Письма Г.В.Адамовича к З.Н. Гиппиус. 1925-1931 - [15]
У Вас, за последним воскресным чаепитьем, была, конечно, — чепуха, и, кажется, Д<митрий> С<ергееви>ч от этого изнывает, а Вы гораздо меньше, потому что снисходительнее. Удивительно, что «напряженность разговора обратно пропорциональна количеству говорящих». Это почти формула. Напряженность — т. е. уровень. С глазу на глаз люди не станут говорить глупости и отшучиваться ото всего, втроем — чуть больше, а если четыре-пять — так все там и катится.
Veuillez agreer l’expression de mes sentiments respectueux[286].
Преданный Вам Г. Адамович
33
25 июля <1928>
Дорогая Зинаида Николаевна
Я уже с неделю в Ницце. Но уверен, что ввиду крайней жары Вы поехали в Ваш горный шато[287] и потому не рассчитываю Вас видеть. Не знаю, перешлют ли Вам письмо.

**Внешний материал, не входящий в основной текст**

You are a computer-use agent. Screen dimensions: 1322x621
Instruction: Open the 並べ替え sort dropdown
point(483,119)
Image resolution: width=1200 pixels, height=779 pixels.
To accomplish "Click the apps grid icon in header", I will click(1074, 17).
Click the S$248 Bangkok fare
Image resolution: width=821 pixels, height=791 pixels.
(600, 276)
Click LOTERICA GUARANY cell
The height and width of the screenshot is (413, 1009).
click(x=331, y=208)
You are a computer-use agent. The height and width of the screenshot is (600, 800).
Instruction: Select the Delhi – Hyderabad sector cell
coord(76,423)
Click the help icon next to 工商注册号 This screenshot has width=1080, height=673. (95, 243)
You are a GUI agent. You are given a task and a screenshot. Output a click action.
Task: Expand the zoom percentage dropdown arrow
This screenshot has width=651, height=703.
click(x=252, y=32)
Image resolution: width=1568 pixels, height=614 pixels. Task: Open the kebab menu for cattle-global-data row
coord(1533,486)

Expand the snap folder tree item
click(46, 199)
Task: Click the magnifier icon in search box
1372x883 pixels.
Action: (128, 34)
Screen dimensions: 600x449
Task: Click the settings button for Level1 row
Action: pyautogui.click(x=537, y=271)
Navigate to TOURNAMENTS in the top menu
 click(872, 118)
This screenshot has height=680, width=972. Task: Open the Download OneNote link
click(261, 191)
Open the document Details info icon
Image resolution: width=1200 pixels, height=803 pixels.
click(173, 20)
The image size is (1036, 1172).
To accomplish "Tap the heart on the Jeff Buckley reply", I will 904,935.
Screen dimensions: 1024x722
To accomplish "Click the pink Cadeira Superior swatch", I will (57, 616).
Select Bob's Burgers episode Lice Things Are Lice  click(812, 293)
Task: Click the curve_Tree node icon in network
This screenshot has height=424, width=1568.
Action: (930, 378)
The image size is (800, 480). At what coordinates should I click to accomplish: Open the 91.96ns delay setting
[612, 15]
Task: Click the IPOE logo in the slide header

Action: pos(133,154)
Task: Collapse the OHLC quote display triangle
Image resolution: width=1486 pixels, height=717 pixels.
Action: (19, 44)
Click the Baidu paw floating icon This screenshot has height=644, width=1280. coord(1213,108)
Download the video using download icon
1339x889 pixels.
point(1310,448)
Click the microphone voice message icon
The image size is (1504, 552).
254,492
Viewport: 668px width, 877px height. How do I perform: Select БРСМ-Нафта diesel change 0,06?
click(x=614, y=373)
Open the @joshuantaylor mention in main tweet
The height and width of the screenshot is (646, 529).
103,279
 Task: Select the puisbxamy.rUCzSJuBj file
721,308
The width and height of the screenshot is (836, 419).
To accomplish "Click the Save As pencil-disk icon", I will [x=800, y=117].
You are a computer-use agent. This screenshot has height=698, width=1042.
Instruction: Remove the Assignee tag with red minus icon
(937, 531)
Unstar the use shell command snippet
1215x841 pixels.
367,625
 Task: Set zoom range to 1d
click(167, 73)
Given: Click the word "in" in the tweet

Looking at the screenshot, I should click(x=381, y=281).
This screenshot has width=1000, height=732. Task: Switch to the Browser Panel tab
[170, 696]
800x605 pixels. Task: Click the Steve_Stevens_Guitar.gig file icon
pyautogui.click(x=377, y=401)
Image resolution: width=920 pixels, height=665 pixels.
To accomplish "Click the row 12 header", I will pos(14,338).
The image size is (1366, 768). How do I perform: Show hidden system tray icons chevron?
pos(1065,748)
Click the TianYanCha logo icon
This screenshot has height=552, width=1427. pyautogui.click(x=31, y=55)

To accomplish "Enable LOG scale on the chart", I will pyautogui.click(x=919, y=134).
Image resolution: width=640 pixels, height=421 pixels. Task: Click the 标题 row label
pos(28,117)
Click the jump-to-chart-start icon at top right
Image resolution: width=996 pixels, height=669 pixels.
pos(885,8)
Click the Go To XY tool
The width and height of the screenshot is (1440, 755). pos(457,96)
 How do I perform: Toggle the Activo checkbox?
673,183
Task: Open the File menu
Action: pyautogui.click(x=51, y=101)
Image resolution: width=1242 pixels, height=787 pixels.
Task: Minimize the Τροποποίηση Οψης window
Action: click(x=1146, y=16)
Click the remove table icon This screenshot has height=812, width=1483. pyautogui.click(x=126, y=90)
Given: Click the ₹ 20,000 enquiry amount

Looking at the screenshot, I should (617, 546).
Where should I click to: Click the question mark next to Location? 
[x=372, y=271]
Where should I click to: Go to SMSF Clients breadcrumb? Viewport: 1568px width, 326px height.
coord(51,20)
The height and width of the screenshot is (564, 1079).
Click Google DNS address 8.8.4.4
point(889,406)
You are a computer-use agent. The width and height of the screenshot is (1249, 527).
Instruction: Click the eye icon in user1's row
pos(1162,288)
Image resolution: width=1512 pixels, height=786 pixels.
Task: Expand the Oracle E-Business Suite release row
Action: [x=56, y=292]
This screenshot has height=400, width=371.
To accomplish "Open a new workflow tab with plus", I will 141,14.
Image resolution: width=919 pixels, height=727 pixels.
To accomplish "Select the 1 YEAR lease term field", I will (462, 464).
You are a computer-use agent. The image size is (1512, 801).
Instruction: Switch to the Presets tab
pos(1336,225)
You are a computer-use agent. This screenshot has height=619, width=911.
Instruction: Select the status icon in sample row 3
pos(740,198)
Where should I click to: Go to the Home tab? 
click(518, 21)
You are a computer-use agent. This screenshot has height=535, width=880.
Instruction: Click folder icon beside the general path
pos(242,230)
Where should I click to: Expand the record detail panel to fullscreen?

Напишите, будьте добры, — «как и что». В Париже мерзость запустения. Все-таки там ведь (зимой) сложилась какая-то «жизнь», — и я иногда боюсь: а вдруг даже и этого не будет? Не возобновится после дачного распыления? Когда я уезжал из России, я хотел вернуться во что бы то ни стало — потому что «трудно начинать новую жизнь». Ну вот, все мы начали. Но опять оборвать и опять начинать я, по крайней мере, не желаю. «Исповедую подлость», как сказала бы Марина. Впрочем, все это только в теории.
В ожидании письма целую Ваши руки и прошу передать мой поклон Дмитрию Сергеевичу и «Володе».
Преданный Вам
Г.Адамович
<Адрес в Ницце>
34
16. VIII.<19>28 г.
Дорогая Зинаида Николаевна
Получил сегодня Ваше письмо — и читал его со «смятением». За что Вы меня попрекаете? Это первое письмо, которое я от Вас тут получил. Или Вы забыли, что мне до сих пор не писали, или опять… письмо пропало. Я удивлялся, что от Вас нет ответа, но решил выждать. Лето, жара да может быть и что-нибудь другое[288].
Надеюсь, теперь наша переписка наладится. Как Вы знаете, я корреспондент исправный.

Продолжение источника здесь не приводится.